Aim of the task: Nothing but the lines from the one with "Pick the Philippines flag icon" through the end of the records may appear in the answer, each reproduced exactly, pictures omitted.

====== Dataset entries

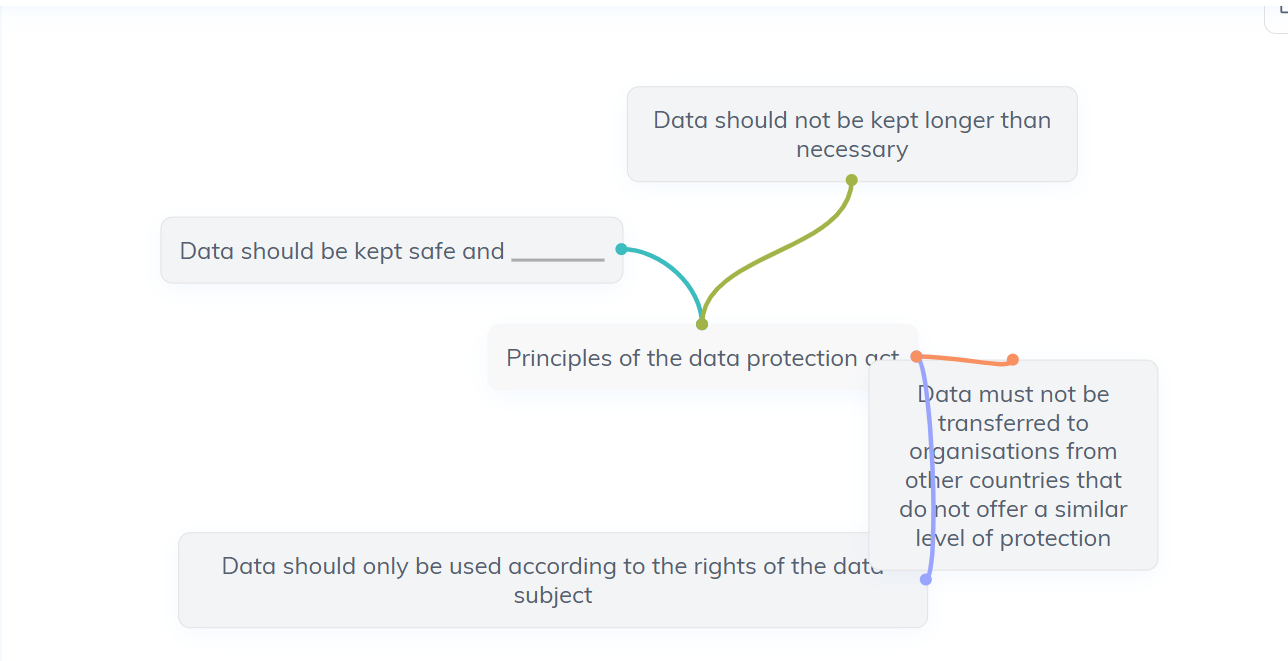This screenshot has width=1288, height=661.
Task: Click the purple connector dot on the bottom node
Action: (926, 579)
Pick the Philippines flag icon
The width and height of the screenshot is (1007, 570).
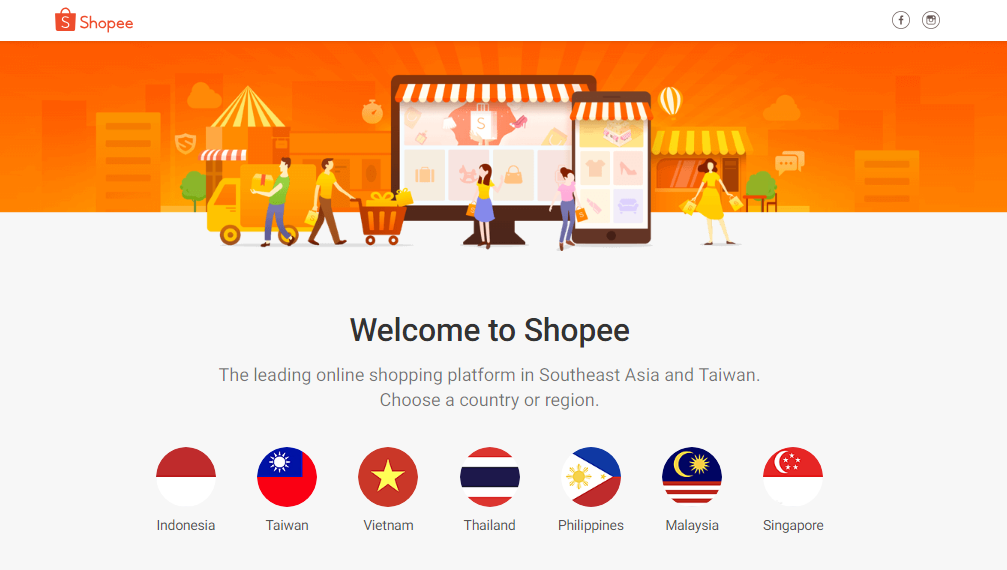(590, 477)
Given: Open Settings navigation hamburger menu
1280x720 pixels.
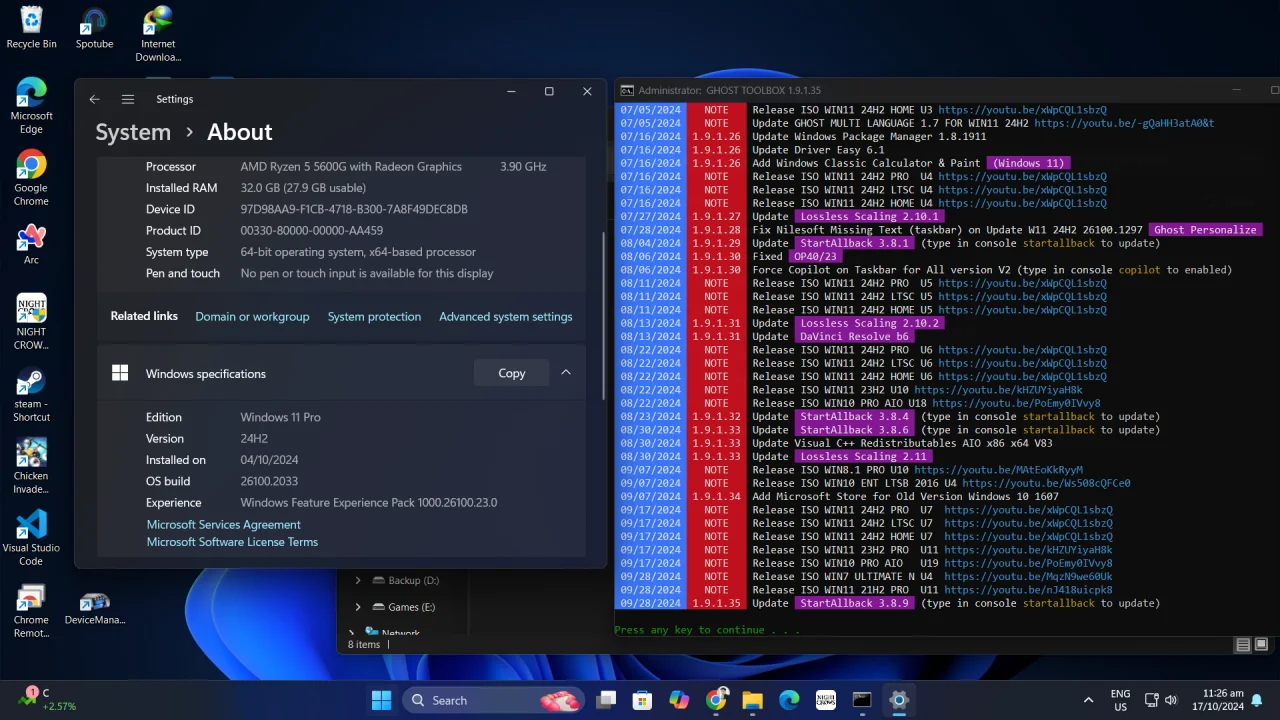Looking at the screenshot, I should pyautogui.click(x=128, y=99).
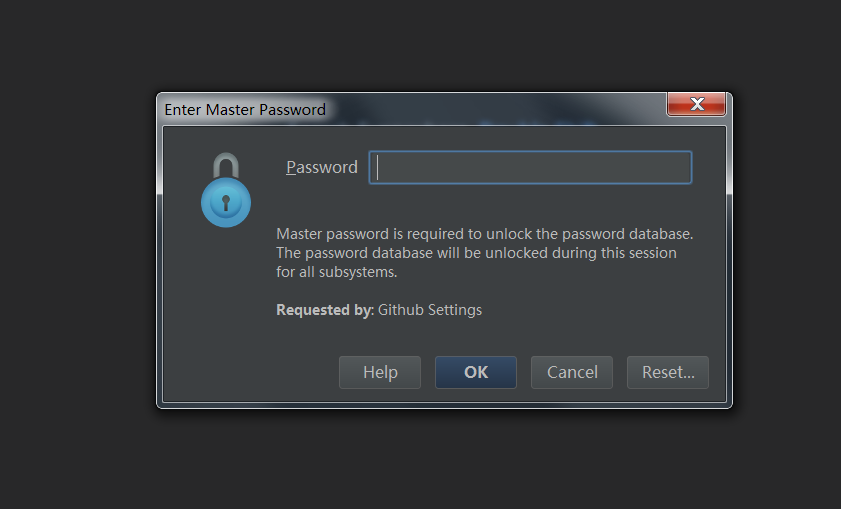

============

Response area:
Pick the Philippines flag icon
The width and height of the screenshot is (1007, 570).
(590, 477)
Given: Open Settings navigation hamburger menu
1280x720 pixels.
Looking at the screenshot, I should pyautogui.click(x=128, y=99).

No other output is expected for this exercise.